The apartments have brought new life to a project that was slow to catch on and suffered setbacks in the early years.
Victory Park’s retail and restaurants opened just in time for the economic downturn, and foreign investors who bankrolled the development wound up taking over a big chunk of the project in 2009.
Since then the new owners — represented by Florida-based Estein & Associates — have worked to reposition Victory Park’s retail and add more residential units.
“We have two pieces of land left — one right across from the W Hotel and the back parking garage site on Victory Avenue,” said Victory Park vice president Lance Fair. “We want to see this project through full development.

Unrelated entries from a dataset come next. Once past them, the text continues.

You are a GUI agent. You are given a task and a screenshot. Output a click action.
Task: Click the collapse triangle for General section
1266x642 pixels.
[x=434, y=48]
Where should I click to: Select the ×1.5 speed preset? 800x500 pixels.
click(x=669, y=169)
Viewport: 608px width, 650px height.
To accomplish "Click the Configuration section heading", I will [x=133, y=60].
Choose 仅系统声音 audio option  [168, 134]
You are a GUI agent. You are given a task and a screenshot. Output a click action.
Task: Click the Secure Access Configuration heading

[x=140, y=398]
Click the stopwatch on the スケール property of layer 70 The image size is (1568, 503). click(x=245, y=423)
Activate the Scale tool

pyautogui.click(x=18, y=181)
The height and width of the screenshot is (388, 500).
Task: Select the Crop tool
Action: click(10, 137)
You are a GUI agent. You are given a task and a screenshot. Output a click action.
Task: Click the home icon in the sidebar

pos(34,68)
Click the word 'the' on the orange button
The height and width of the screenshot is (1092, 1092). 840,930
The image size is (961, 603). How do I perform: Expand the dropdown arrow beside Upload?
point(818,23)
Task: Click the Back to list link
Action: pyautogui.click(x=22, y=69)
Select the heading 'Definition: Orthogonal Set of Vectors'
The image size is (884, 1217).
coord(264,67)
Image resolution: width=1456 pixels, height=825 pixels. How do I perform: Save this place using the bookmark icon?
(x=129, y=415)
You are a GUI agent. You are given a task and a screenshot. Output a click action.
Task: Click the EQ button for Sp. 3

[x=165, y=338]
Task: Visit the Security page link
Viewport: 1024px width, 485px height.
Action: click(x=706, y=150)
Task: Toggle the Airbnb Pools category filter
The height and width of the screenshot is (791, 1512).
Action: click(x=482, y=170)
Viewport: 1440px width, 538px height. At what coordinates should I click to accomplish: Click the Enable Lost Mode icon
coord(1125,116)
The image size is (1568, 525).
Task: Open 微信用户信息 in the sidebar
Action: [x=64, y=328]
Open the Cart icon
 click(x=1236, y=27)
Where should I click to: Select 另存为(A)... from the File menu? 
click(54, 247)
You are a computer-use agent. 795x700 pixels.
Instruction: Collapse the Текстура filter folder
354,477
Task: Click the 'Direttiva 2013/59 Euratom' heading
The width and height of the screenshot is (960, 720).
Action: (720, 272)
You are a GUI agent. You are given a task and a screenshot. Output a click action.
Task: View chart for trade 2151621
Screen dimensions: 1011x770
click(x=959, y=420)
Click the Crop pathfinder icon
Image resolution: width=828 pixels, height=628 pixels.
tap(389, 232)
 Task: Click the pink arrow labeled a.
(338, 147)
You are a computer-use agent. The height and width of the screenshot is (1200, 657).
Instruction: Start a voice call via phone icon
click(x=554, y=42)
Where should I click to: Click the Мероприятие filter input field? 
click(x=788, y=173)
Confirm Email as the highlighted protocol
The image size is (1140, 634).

“Right now we are focused on getting the retail stabilized,” Fair said. “We are going to deliver what was promised.”
Victory Park’s new Cinepolis movie theater will open at the end of this year.
And the two remaining office development sites — controlled by developers Hines and Hillwood — offer opportunities for corporations to plant their flags at Victory Park.
So far, buildings valued for taxes at more than $3.5 billion have been completed at Victory Park.
In 1997, the property along Stemmons Freeway was a rail yard, a toxic power plant site and an old grain elevator.
Now it’s a high-rise connector between downtown Dallas and Uptown.